Well before I got here the company found the site. If you remember looking across from Manhattan to Long Island City you’d see the Pepsi-Cola sign. It’s a site right there. The company found a very good site and had been working on it for a number of years. It’s a 186-unit rental apartment building. It’s now fully rented.
Would you look for more properties in LIC?
If we could find another site as good as that at a price that makes economic sense, absolutely. We have knowledge of how to build in Long Island City and how to rent, just as we have knowledge on how to convert and sell condos because of Manhattan House. There are not that many people that know how to buy a building in New York and convert it. It’s a specialty. You’re used to it because you’re in New York.
There were lots of issues at Manhattan House.
Yeah. Way back. What happened was there was a partnership between O’Connor and Richard Kalikow. There’s all kinds of press on that. I don’t even know. I wasn’t here. I just know that partnership broke up and O’Connor took over the project.
What is O’Connor’s interest in Mexico?
When I was first there in the 1990s we started to invest in Mexico. And the reason was you could go right over the border at the time. Many of our industrial users would go right over the border and rent an industrial plant from a Mexican owner. The rent was in U.S. dollars. I’ll give you a for instance: IBM or General Motors could lease a plant in Mexico, pay it in dollars without credit. It’s cheaper because of lower labor costs and then if they’re in the United States they could also lease a plant. If you bought that plant in the United States, with an 8 percent cap rate, if you went right over the border to Mexico, it’s 12 percent. We saw this arbitrage because it was Mexico versus the U.S. and we didn’t think it was appropriate. So we started buying industrial buildings in the ’90s. We bought about $600 million and sold them all to Prologis, which is the largest public industrial company in the world right now.

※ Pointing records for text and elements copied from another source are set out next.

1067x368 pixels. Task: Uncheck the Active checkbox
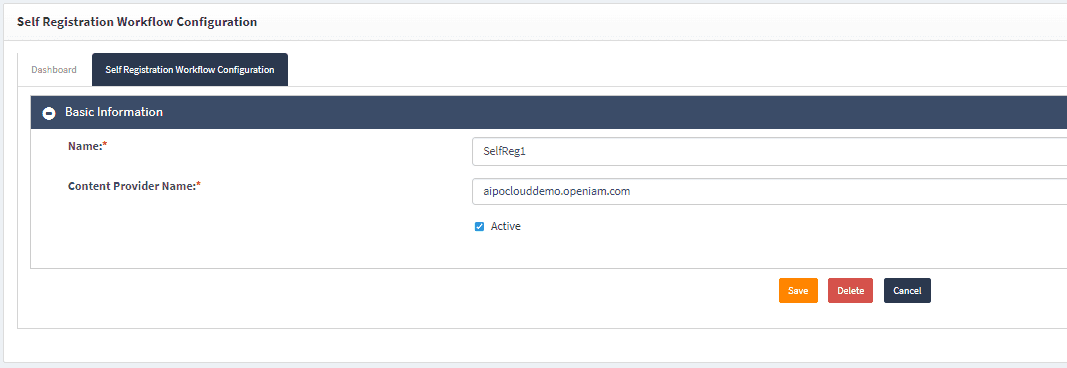tap(479, 227)
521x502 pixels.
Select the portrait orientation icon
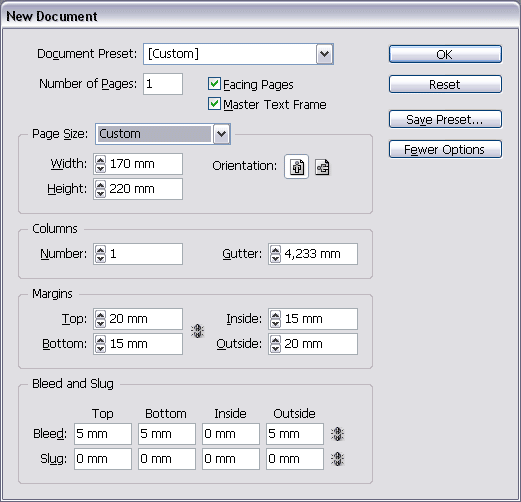[297, 167]
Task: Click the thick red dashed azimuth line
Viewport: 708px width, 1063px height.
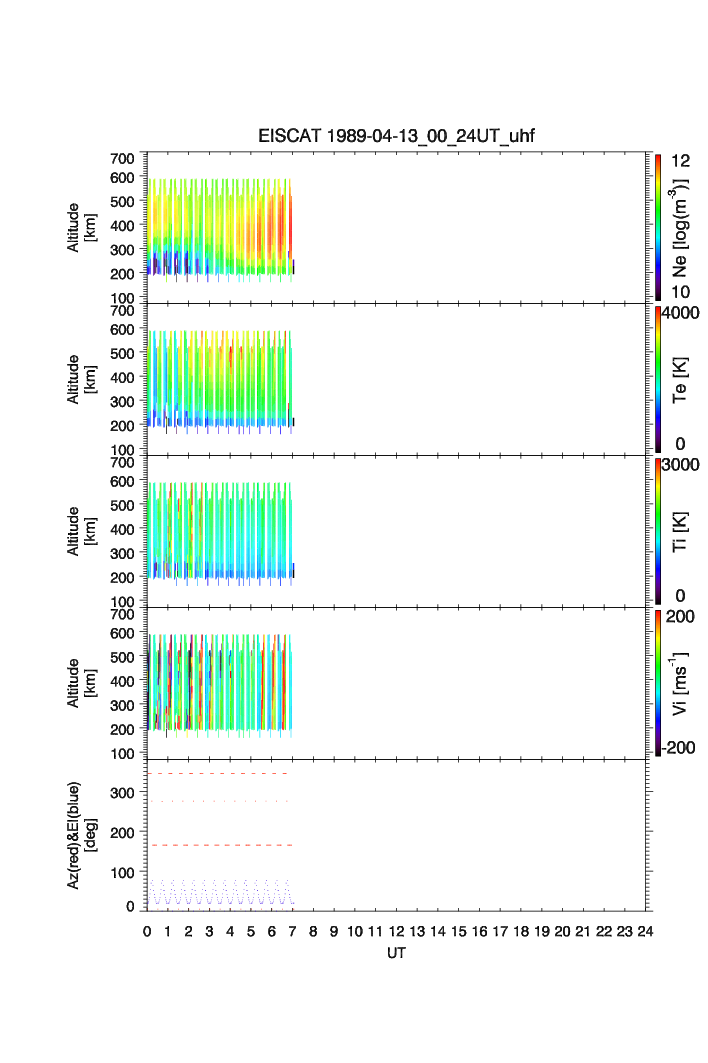Action: (x=220, y=845)
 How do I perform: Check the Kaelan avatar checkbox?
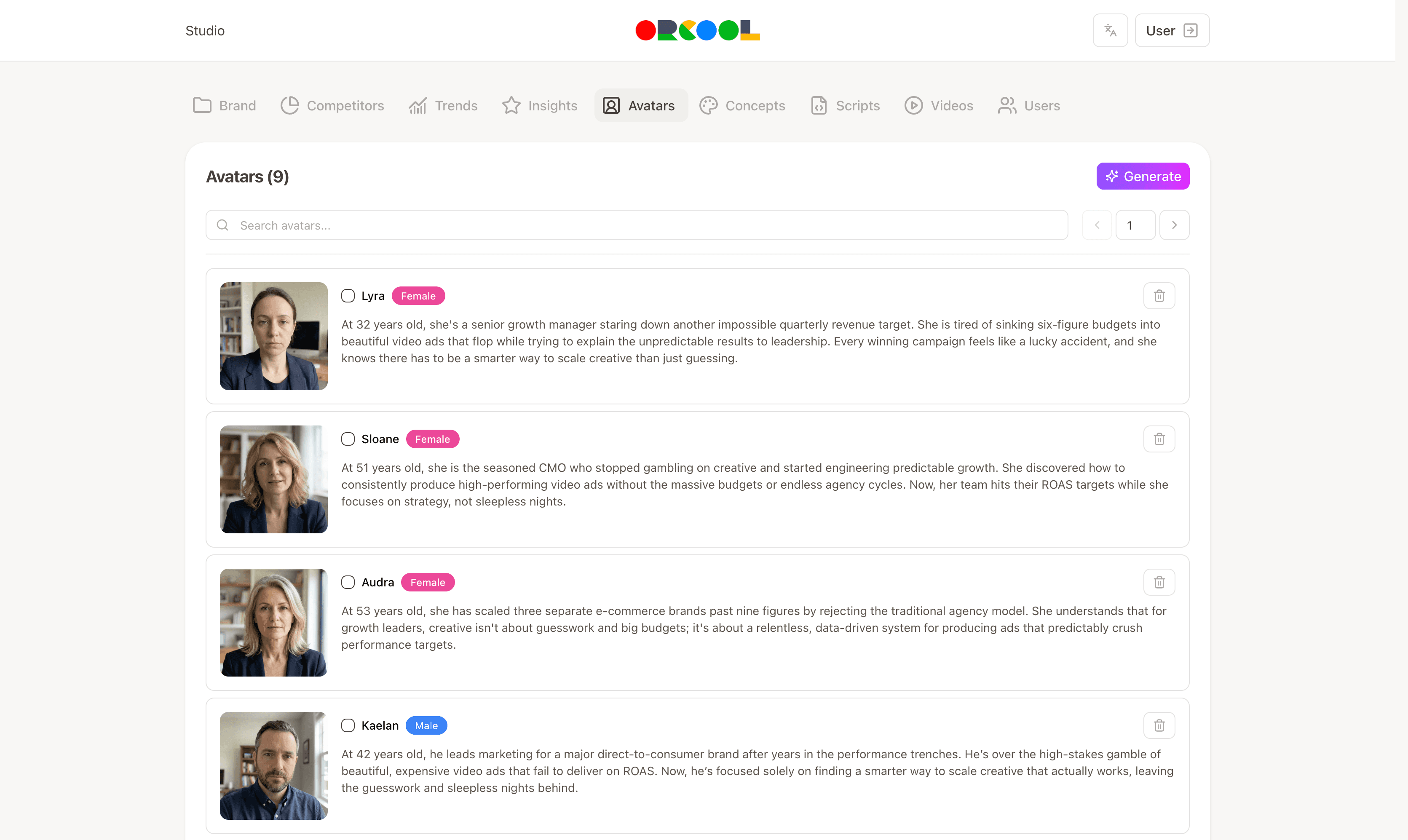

After I left O’Connor, the company realized in the 2000s that there were many U.S. retail tenants going to Mexico, and we had a good understanding of what they wanted. We thought it would be valuable to have a partnership with a Mexican developer given our knowledge of U.S. retailers. We knew we could populate those shopping centers with both U.S. and Mexican tenants. So in the 2000s, O’Connor, with three different developers in Mexico, developed programs and right now with partners owns seven shopping centers mostly around Mexico City.
What’s it like returning to a company where you previously worked?
I enjoy it because the learning curve isn’t so high. When you go to Cushman & Wakefield, it takes you a year to really understand the business and meet all those people and get out to all of those offices. And there’s nothing wrong with that except you don’t have control for a period of time until you understand the business. At O’Connor I was a director since 2010 so I understood what was going on anyway. When I was at Cushman in 2010, and Jerry O’Connor sadly passed away, they asked me to come back as a director. There are about 40 people at O’Connor, some of whom I had hired back in the 1990s that are still there. So it was going back to a business I was pretty acquainted with, with people with whom I had kept a relationship. So it was a comfortable way to come back to a business and help grow it.
Do you favor Cushman over other brokerages?
In any market that Cushman is at least equal to others, we will certainly give them a real shot at it. There are people out there who may be better in certain markets. We are going to work with the best one.